# [Required action]
For this listing, reproduce the line with "You are a GUI", the line with "This screenshot has height=1471, width=2425.", and the lines between, exactly as they stand. Leave out pictures and all other lines.

# [Information]
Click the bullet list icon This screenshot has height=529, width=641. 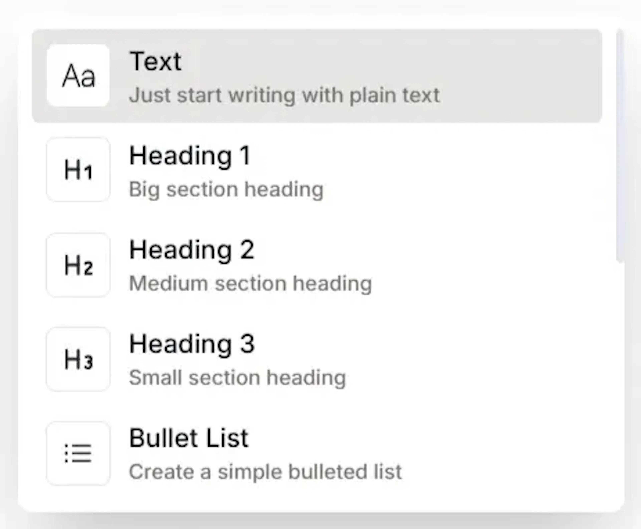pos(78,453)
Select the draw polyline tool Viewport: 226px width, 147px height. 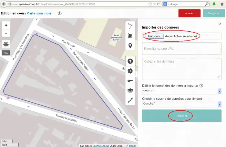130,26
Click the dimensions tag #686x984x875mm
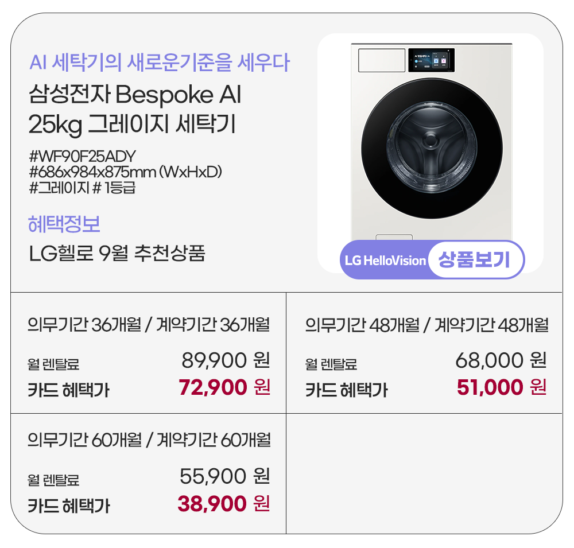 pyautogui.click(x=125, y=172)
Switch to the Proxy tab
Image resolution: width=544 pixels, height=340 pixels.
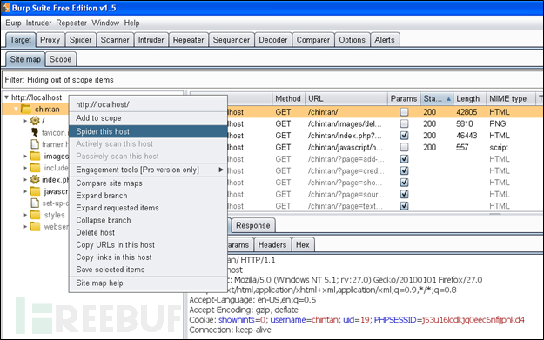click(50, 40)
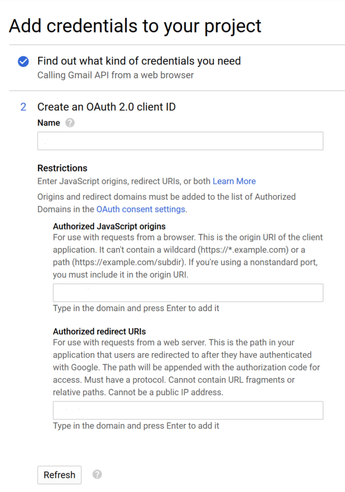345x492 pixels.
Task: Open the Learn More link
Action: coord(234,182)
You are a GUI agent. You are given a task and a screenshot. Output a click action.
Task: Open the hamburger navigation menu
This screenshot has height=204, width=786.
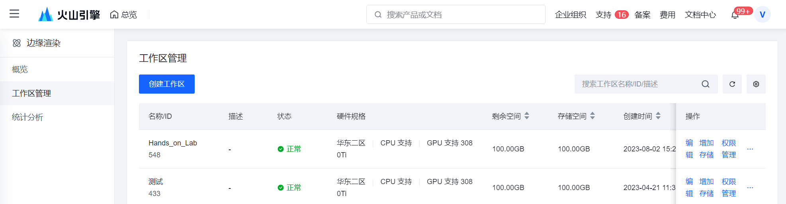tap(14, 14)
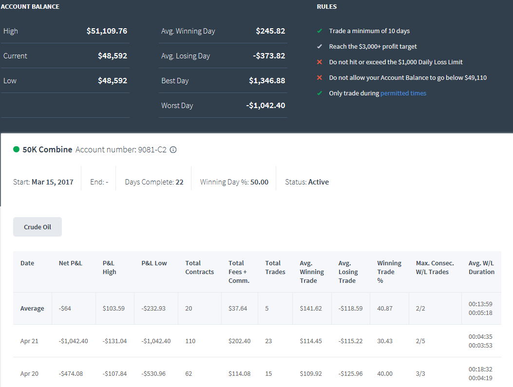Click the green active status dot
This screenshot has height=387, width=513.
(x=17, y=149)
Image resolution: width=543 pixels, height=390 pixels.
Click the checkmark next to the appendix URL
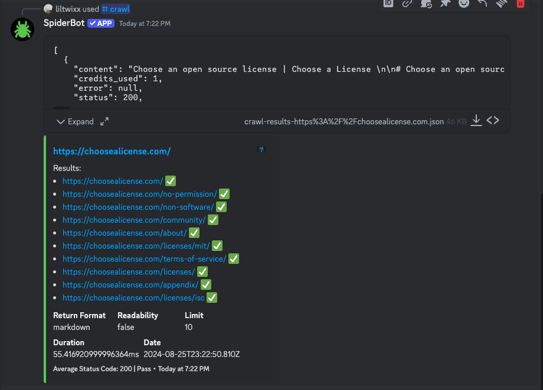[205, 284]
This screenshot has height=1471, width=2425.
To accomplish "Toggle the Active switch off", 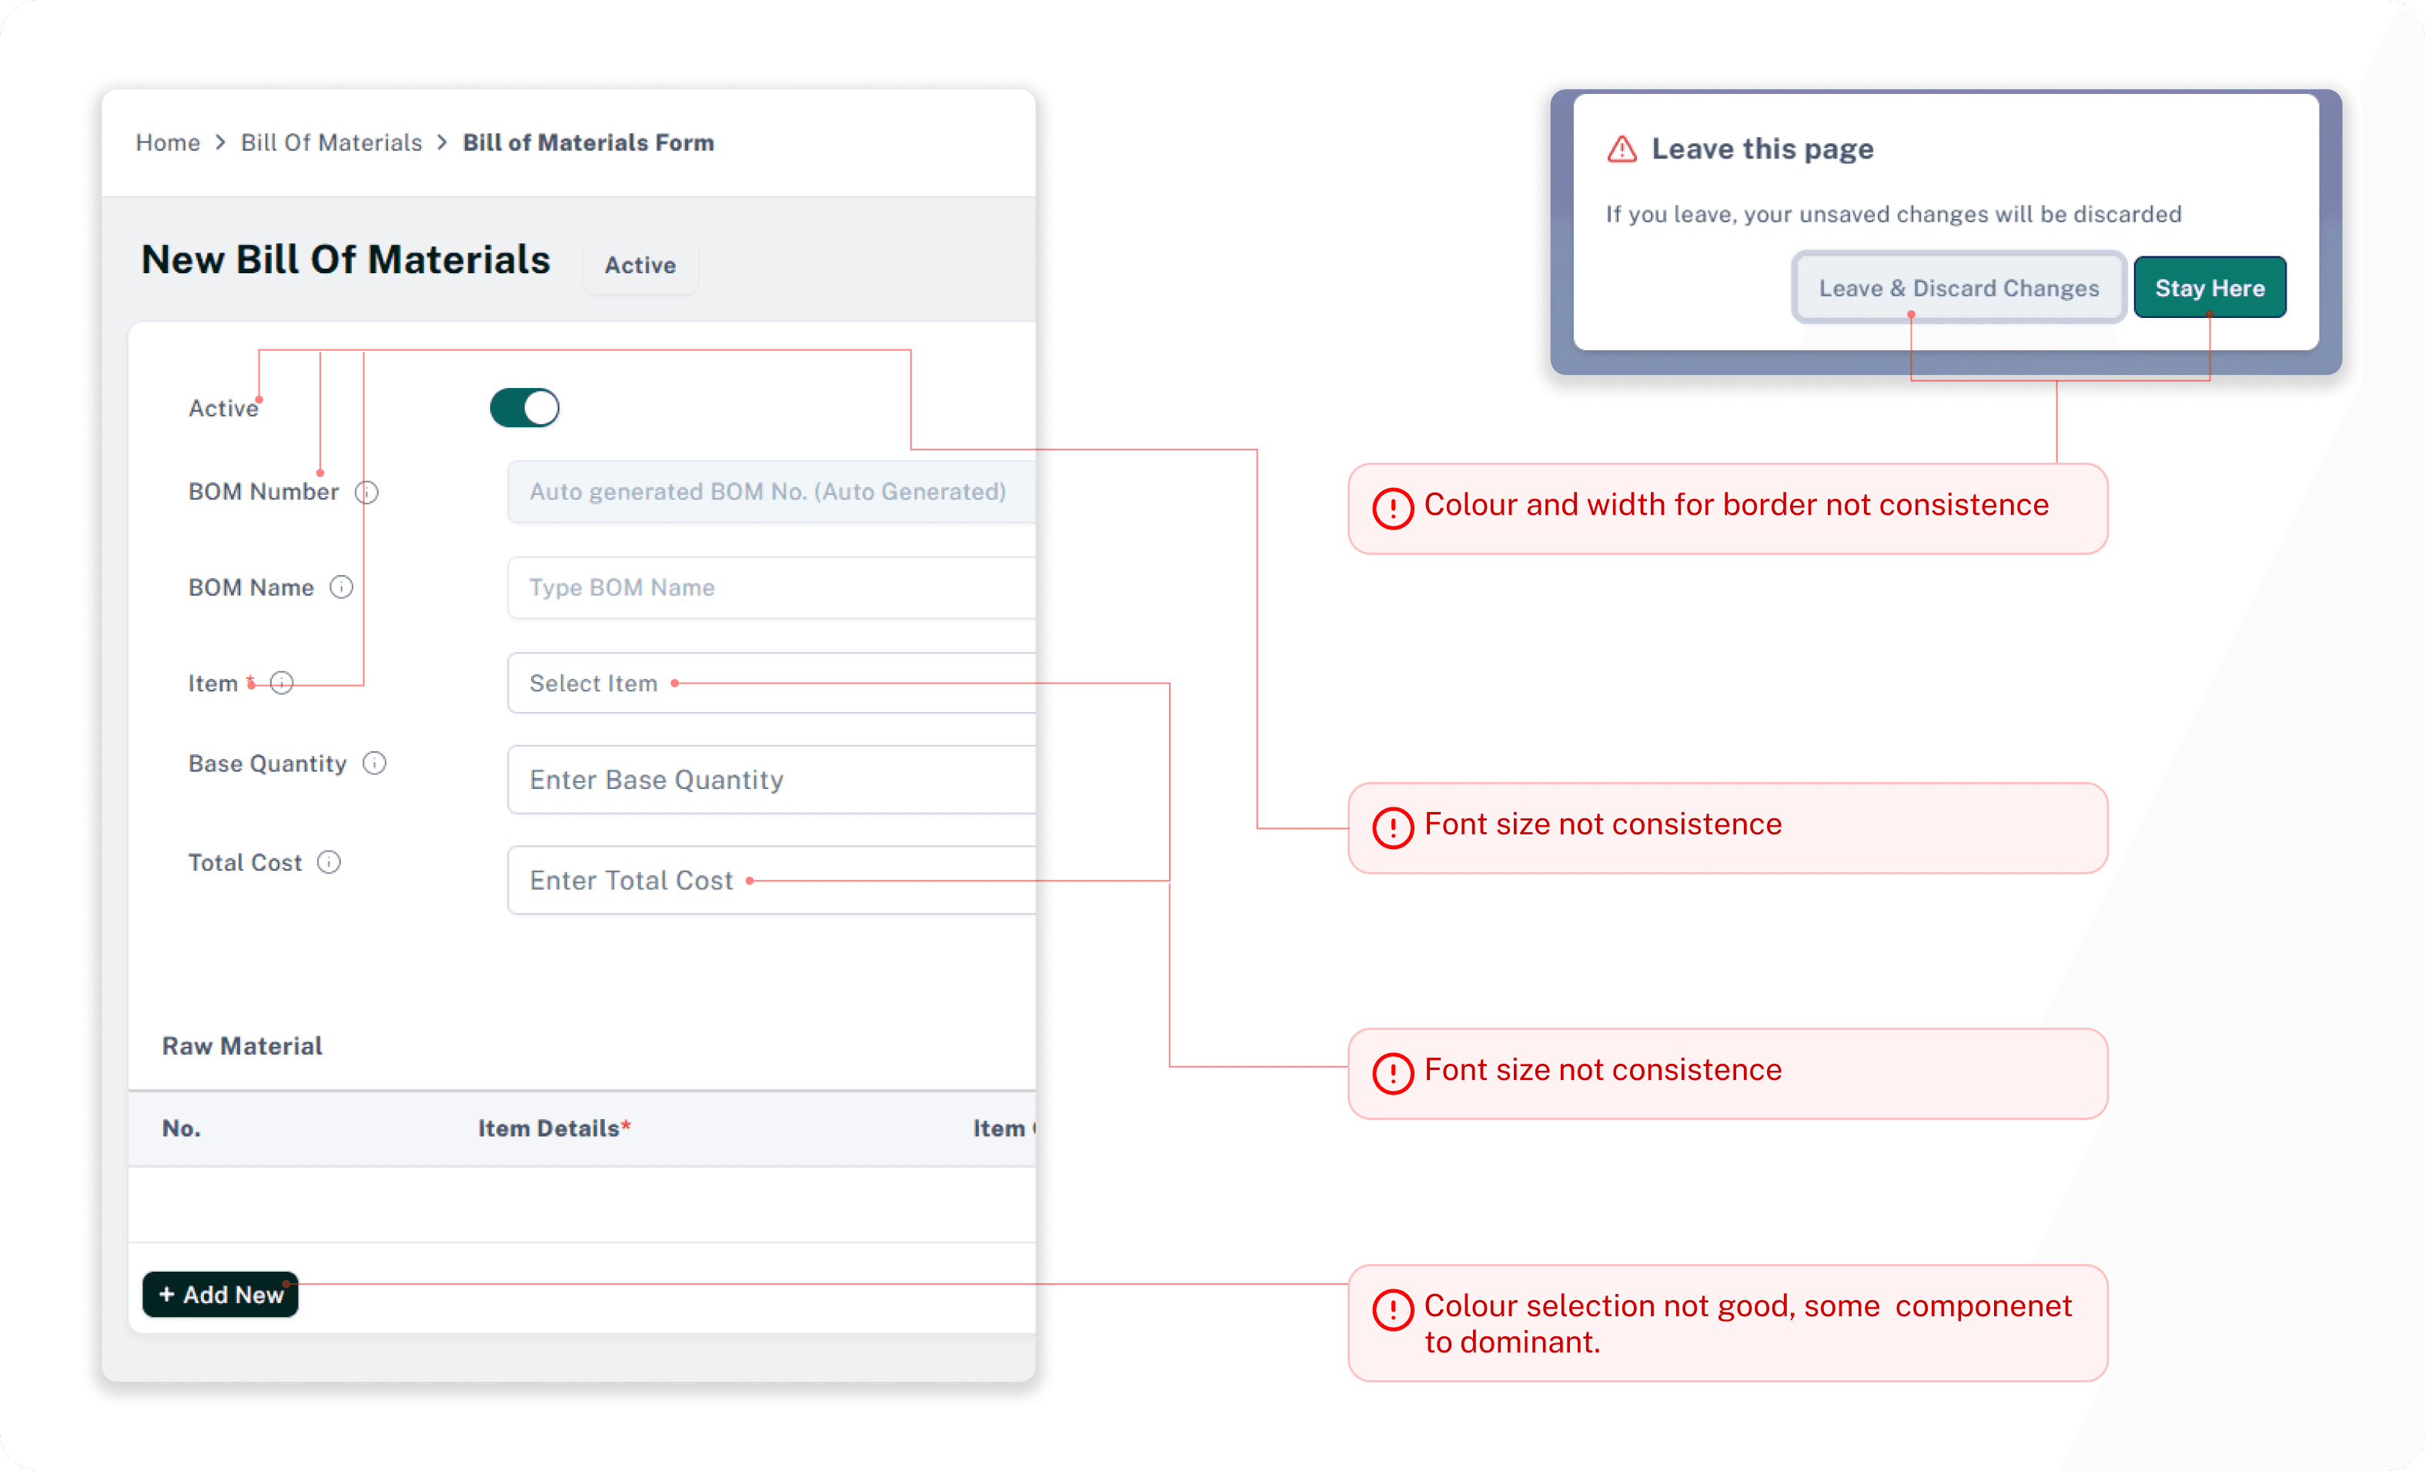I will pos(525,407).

# [Answer box]
You are a GUI agent. You are given a task and a screenshot. Output a click action.
Task: Open the hamburger navigation menu
This screenshot has height=204, width=786.
tap(14, 14)
Click the green active status dot
This screenshot has height=387, width=513.
(x=17, y=149)
Image resolution: width=543 pixels, height=390 pixels.
Click the checkmark next to the appendix URL
[205, 284]
This screenshot has height=1471, width=2425.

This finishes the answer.